**YOUR TASK:** Copy the material word for word, from the line containing "Where should I" through the line containing "pyautogui.click(x=1118, y=110)", and leave the pictures out.

--- START RECORDS FOR THE TASK ---

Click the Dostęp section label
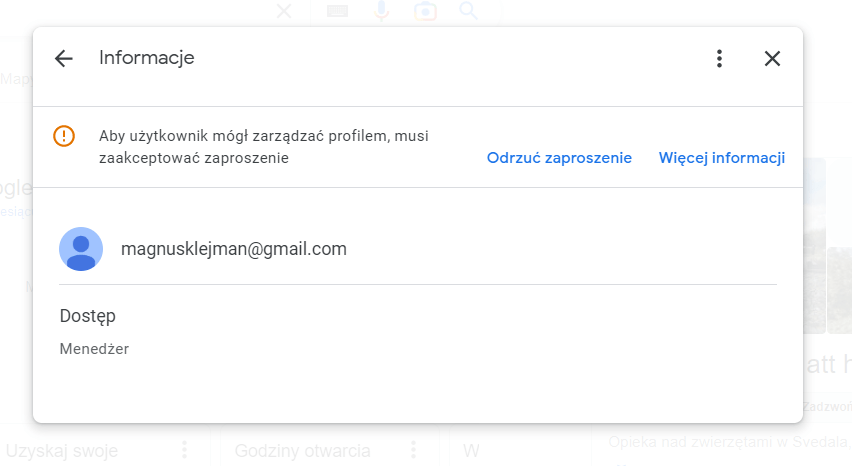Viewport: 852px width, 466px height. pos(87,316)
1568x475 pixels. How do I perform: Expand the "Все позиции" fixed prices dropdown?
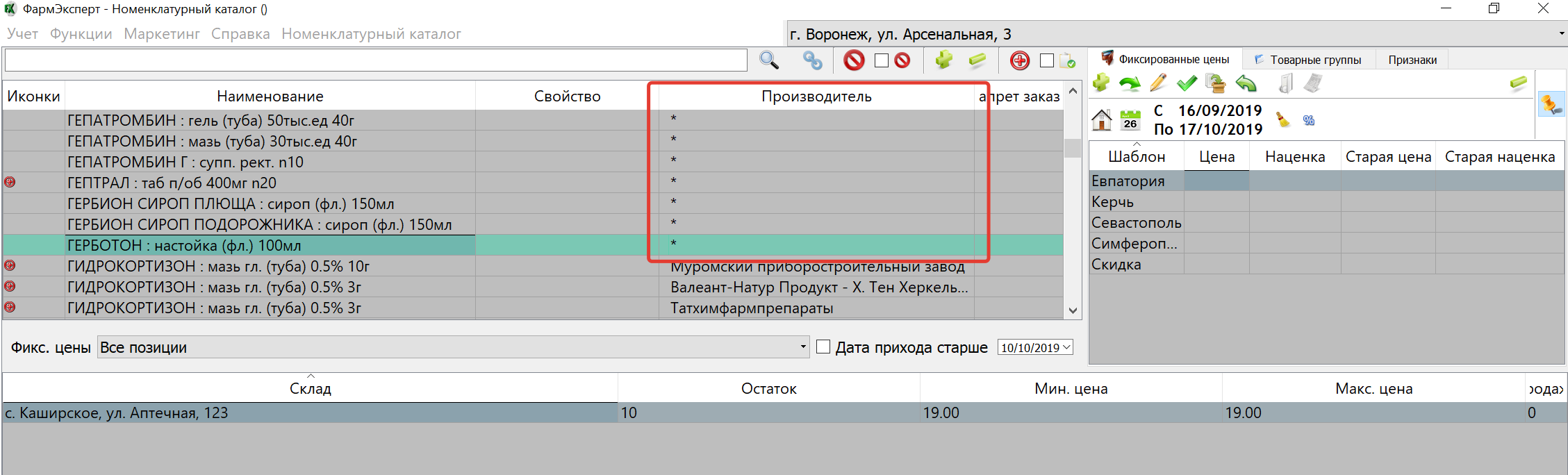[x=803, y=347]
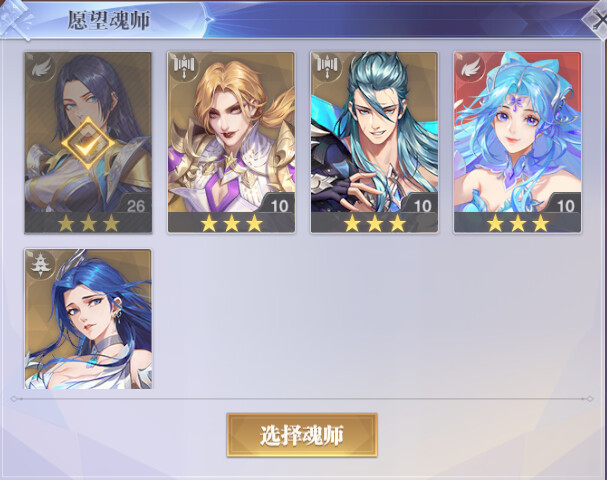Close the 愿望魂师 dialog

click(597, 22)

--- END RECORDS FOR THE TASK ---
--- START RECORDS FOR THE TASK ---

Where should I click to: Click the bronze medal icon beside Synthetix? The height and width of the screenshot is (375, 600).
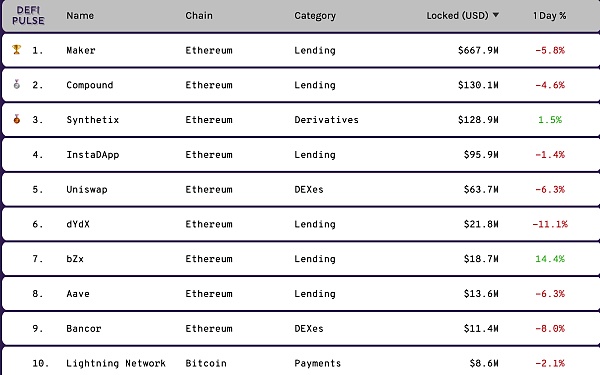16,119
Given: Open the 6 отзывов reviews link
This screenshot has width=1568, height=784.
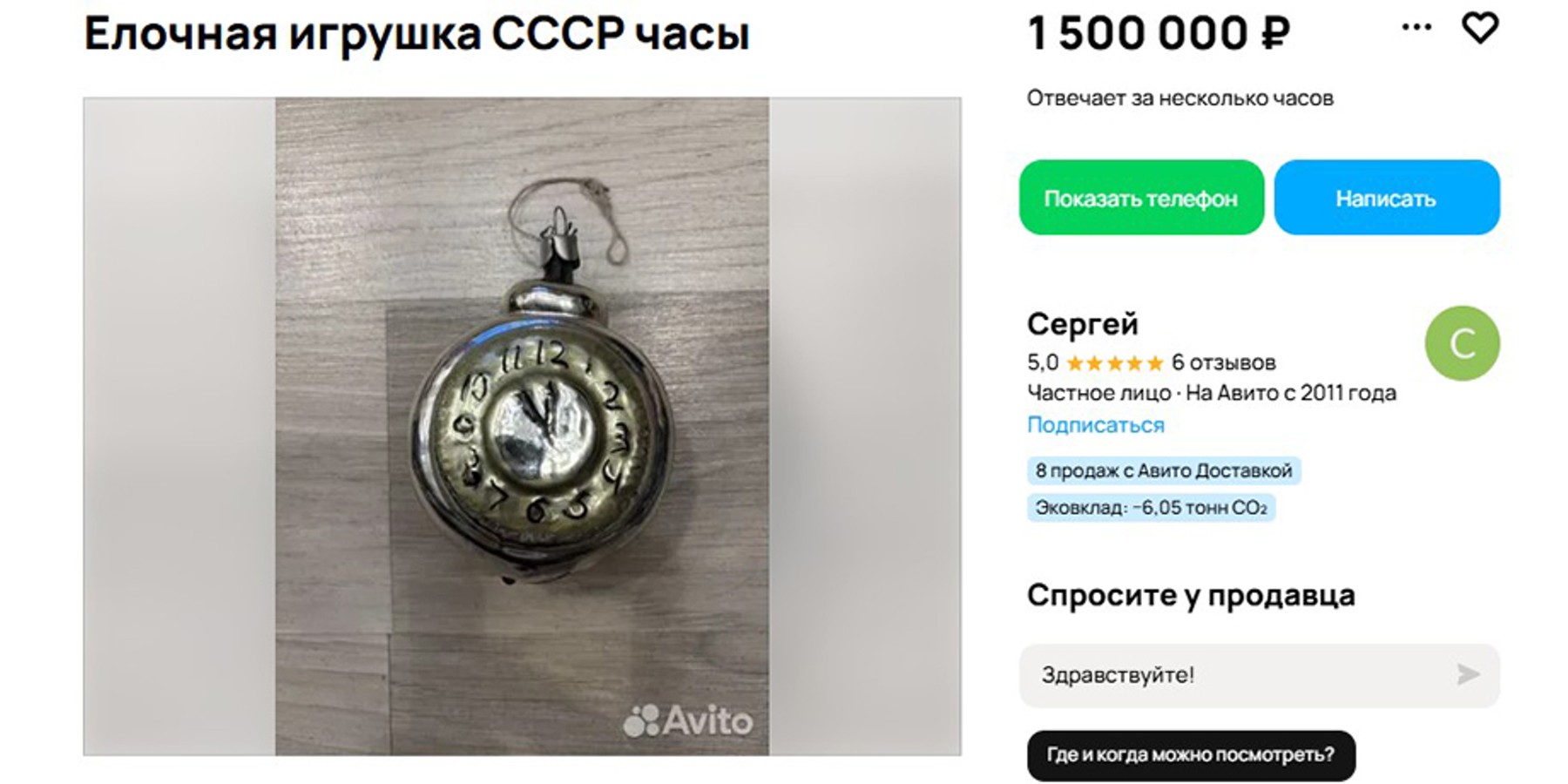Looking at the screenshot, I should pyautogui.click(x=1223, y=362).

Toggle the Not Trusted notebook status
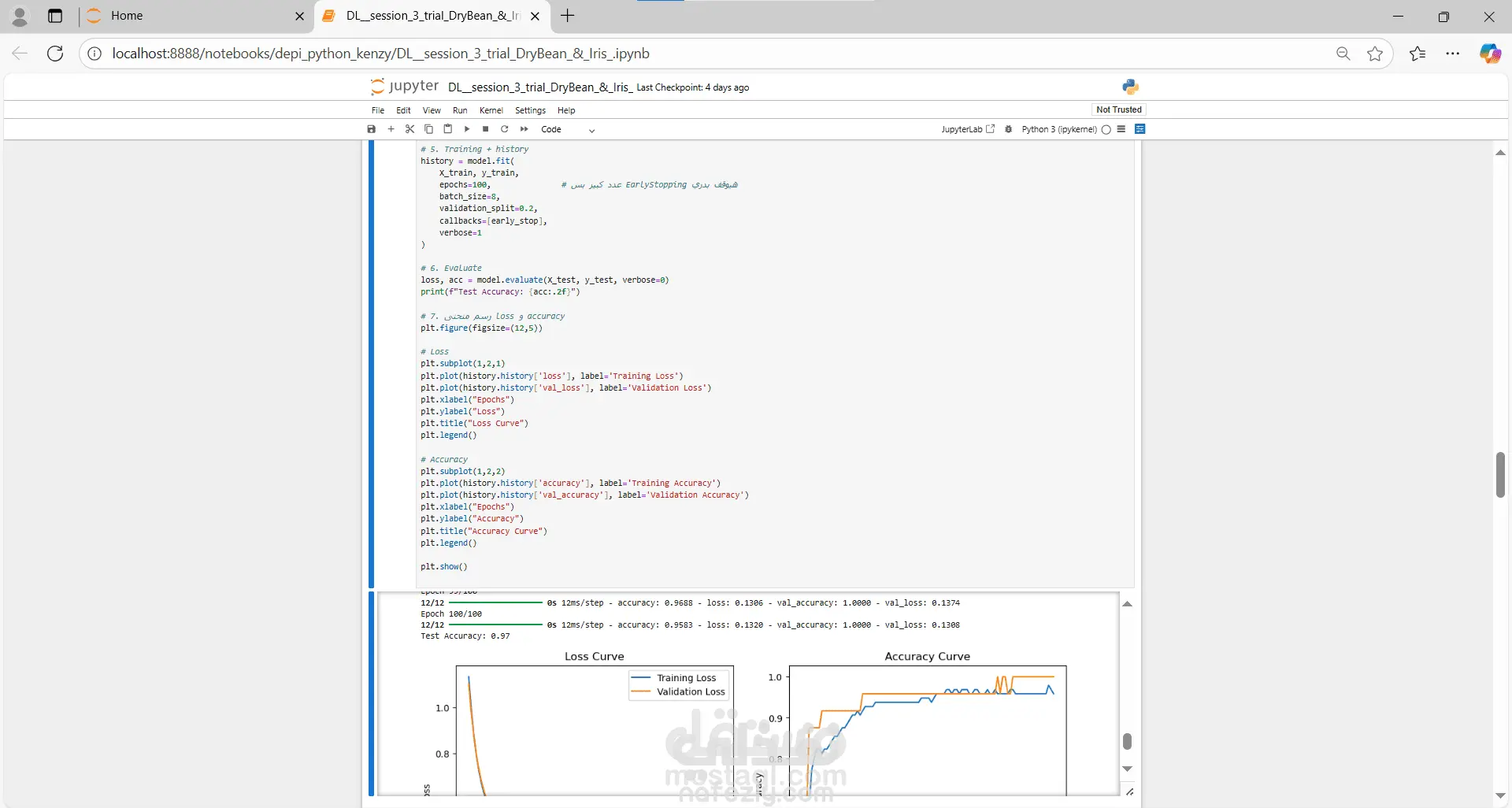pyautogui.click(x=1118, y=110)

--- END RECORDS FOR THE TASK ---

**PROBLEM SOLUTION:**
Where should I click to: Click the bronze medal icon beside Synthetix? The height and width of the screenshot is (375, 600).
16,119
Given: Open the 6 отзывов reviews link
This screenshot has width=1568, height=784.
Looking at the screenshot, I should pyautogui.click(x=1223, y=362).

Toggle the Not Trusted notebook status
pyautogui.click(x=1118, y=110)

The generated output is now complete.